Does anyone has any tricks, hacks, tutorials to hardening Interworx's security (on CentOS / RHEL). Not that it is unsecure but we have had attack attempts on some of our servers lately and we want to make sure we stay clean. These attempts did NOT happen on Interworx servers, we only want to build a good policy to prevent what we can in the future when our old servers will be converted to Interworx.
Another question : Is it possible to run Interworx correctly with SELinux enabled?
Any hints or small things that you did on your servers will be helpful... Even if you think it is obvious as enabling the firewall, we want to make sure we did not forget anything in our policy.
I saw a few threads here and there talking about specific issues related to security but nothing like this. If there is, maybe my searches were bad, simply refer me to the right thread! :)
You can also message me directly if there is some info you do not want to disclose here (and that anyone can read).
Thanks for any input!
It is not really possible to run SELINUX without doing a lot of work to define rules to get it to work properly, which would require lots of trial and error and headaches.
Some basic things you can do:
- Disable root login and only use regular accounts to access the server and su- over to root for root activities
- Disable password logins and only permit login via SSH keys
- Run suPHP (PHP Scripts run as SiteWorx user in the Webserver config page)
- Encourage users to install applications using an installer like simplescripts/softaculous which should have mechanisms to keep their software up to date. In any case you shouldn't let users run out of date software that can be hacked/exploited. Also sometimes, it's not the software that gets hacked but a poorly made plugin that allows for code injection.

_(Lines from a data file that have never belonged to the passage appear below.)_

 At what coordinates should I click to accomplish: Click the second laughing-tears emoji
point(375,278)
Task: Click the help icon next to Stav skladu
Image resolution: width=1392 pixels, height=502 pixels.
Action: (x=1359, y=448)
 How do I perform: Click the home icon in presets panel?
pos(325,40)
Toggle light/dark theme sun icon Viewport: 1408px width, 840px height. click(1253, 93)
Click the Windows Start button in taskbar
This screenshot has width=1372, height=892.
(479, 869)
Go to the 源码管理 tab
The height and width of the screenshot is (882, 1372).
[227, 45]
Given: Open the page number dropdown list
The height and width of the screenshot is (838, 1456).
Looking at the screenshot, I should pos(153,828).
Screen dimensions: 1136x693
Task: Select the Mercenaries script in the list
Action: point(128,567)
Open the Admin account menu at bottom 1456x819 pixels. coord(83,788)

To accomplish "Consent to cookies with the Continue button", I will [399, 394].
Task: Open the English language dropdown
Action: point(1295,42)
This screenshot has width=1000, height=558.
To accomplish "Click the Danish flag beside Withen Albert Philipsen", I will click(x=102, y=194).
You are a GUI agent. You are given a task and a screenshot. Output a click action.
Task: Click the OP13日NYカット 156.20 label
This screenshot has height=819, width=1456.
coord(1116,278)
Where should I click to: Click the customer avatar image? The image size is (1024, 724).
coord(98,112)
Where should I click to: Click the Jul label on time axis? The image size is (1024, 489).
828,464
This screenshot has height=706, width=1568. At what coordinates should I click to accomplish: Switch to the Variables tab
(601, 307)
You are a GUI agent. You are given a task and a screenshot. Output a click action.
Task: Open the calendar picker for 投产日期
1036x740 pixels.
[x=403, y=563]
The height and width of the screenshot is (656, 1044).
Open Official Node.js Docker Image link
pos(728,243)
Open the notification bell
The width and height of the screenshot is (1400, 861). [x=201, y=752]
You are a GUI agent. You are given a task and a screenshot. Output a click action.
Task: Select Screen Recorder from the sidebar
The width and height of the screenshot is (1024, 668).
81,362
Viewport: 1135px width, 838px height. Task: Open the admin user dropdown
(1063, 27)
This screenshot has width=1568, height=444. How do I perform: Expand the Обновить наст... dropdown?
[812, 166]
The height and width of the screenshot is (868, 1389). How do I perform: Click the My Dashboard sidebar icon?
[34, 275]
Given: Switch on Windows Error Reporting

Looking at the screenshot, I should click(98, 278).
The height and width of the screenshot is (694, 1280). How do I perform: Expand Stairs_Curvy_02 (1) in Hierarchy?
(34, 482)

- You can run things like Brute Force Detection/DOS Deflate but they might need to be altered to work with ipv6 versions of netstat output (DOS Deflate in particular seems broken with the new netstat).
- Run the server behind a NAT device and only forward ports you need
- _all_ users should use strong passwords and change them regularly
Thanks for the reply Dan!
We already did almost all of these. But thanks for the refresh and some new details.
About the logins, on other servers on which we directly have access to iptables, we have blocked ssh and some other ports from all IPs except a few for sysadmins, and also did some other specific tricks. Is it possible to get a finer grain of configuration for the firewall? We have some leased machines in datacenters where we do not have access to put a NAT device or other in front… In these cases, we would prefer being able to configure the software firewall a little bit more than what is proposed in the panel.
Well, to start with, enabling the firewall is always a good idea - Make sure that any ports you DON’T need or want open are closed.
Secondly, for distributed denial of service defeat, mod-evasive is a great little apache module, and works just like any other user-installed module.
Highly secure passwords are always a great idea, and while hopefully we’ll have something for that down the road there are plenty of generators out there you can use to get these.